A system of interception of natural space objects based on available nuclear technologies appears most realistic at the present stage. Nonnuclear methods are likewise possible, but they are a thing of the distant future.

Now what concerns using thermonuclear charges in raw space. Any nuclear explosion is characterized by such deadly factors as Shockwave, light (thermal) radiation, penetrating radiation, electromagnetic impulse and radiation contamination (fall-out). In the absence of an atmosphere in outer space the Shockwave does not "work" as a destruction factor, while penetrating radiation, electromagnetic impulse and radioactive pollution are not capable of exerting any significant effect on an asteroid or a comet's nucleus and thus cannot dislodge a large mass of substances and produce an orbit-changing propulsion; high-precision interception is needed for that (direct hit of a nuclear-capable missile into the core of an asteroid or nucleus of a comet).

Ground-based interceptor missiles to be targeted at cosmic invaders should be powerful enough--say, like the booster rocket Saturn-5 built for the US lunar program or the Soviet H-1 carrier rocket meant for the same purpose. Space platforms for interceptor rockets--piloted or drones--are still another option. The mass and dimensions of interceptor rockets placed on outer space platforms should be far smaller than those on ground-based launchers. Yet such projects will involve great expenses in creating platforms like that, and in their putting into orbit with interceptor rockets on board.

High-yield nuclear charges, if mounted on ground-based interceptors, are also capable of getting asteroids and comets to change their orbits. One can draw upon our country's experience in building special-purpose nuclear charges that went to equip antimissiles of the A-135 missile-defense system deployed at Moscow. No other country, USA including, has a system like this.

It would be in place to recall at this point that Yuri Trutnev, one of the masterminds who created a super nuclear charge exploded in 1962 over Novaya Zemlya, is still active at the Sarov nuclear center.

A planetary defense system will involve many extraordinary problems--scientific and technological, organizational, political, and legal, which will have to be solved this way or that. Global security will be the acid test for humanity and its ability to ensure conditions for the prosperity of our civilization for hundreds of millions of years ahead...
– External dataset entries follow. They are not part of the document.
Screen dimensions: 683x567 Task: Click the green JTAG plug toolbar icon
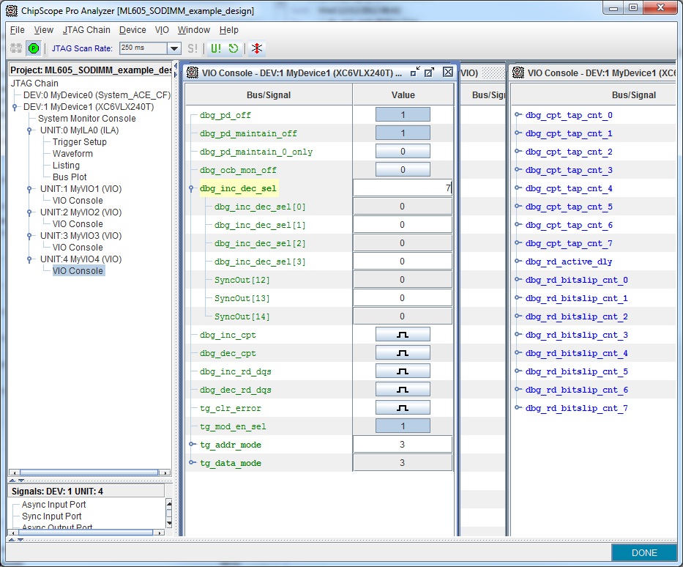[34, 48]
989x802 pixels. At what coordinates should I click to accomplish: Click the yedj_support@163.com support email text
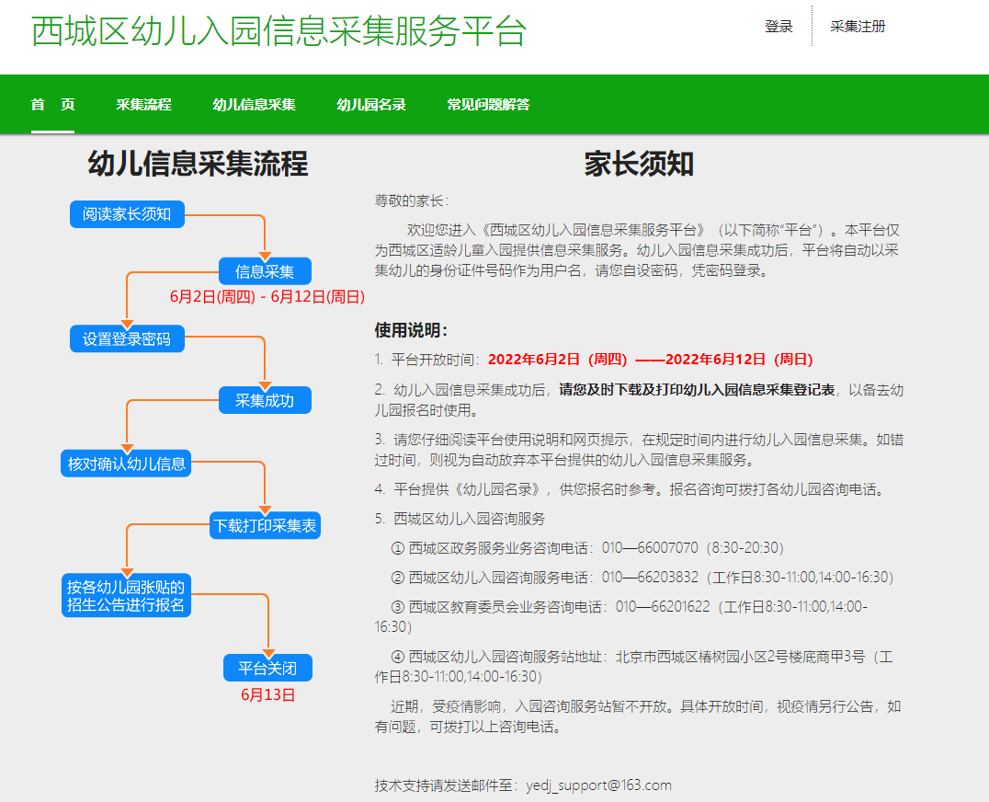(598, 785)
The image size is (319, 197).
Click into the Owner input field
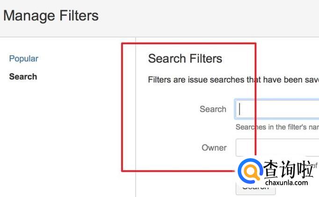276,147
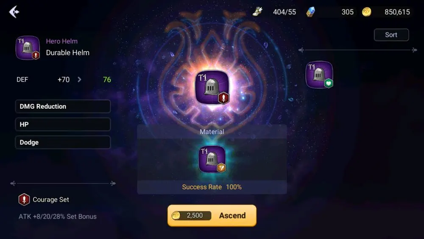Select the Dodge stat row
Image resolution: width=424 pixels, height=239 pixels.
point(63,142)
In fact, collisions with asteroids and comets that we perceive as a global threat are actually part and parcel of the life of our planet and the solar system at large. Planets, the earth among them, took body and form through collisions of small fragments of protomatter billions of years ago. Comets must have brought in the water now filling our seas and oceans. For that matter one popular theory on the origin of life on earth contends that comets brought in "spores of life". And last, a collision with a giant asteroid about 65 mln years ago killed dinosaurs but made it possible for smaller animals, human ancestors including, the progenitors of Homo sapiens preoccupied now with the danger of asteroids and comets, to emerge on the arena.

... At civil defense lessons Soviet schoolchildren were taught quite a few useful things. They received certain essential tips-off in the event of a nuclear explosion: on seeing a dazzling nuclear flash, they had to take a white sheet, wrap themselves in, lie down on the floor and crawl away from the window, quickly.

In Chelyabinsk people wounded by glass splinters had a minute to do simple things like that. But they did not, and had to take the consequences. The older generation has forgotten such lessons taught at Soviet schools, and the younger set couldn't care less for lack of knowledge about what a nuclear strike is all about. Curiosity killed a cat, as the saying goes. And so the curious bunch glued to the windows to enjoy the natural show outside, a bright shooting star, a bolide. But the fall of a heavenly body is akin to a nuclear blast. It wouldn't be bad at all if our school kids were taught what they had to do on seeing a fireball. You've got to learn things. Not the hard way after you were warned.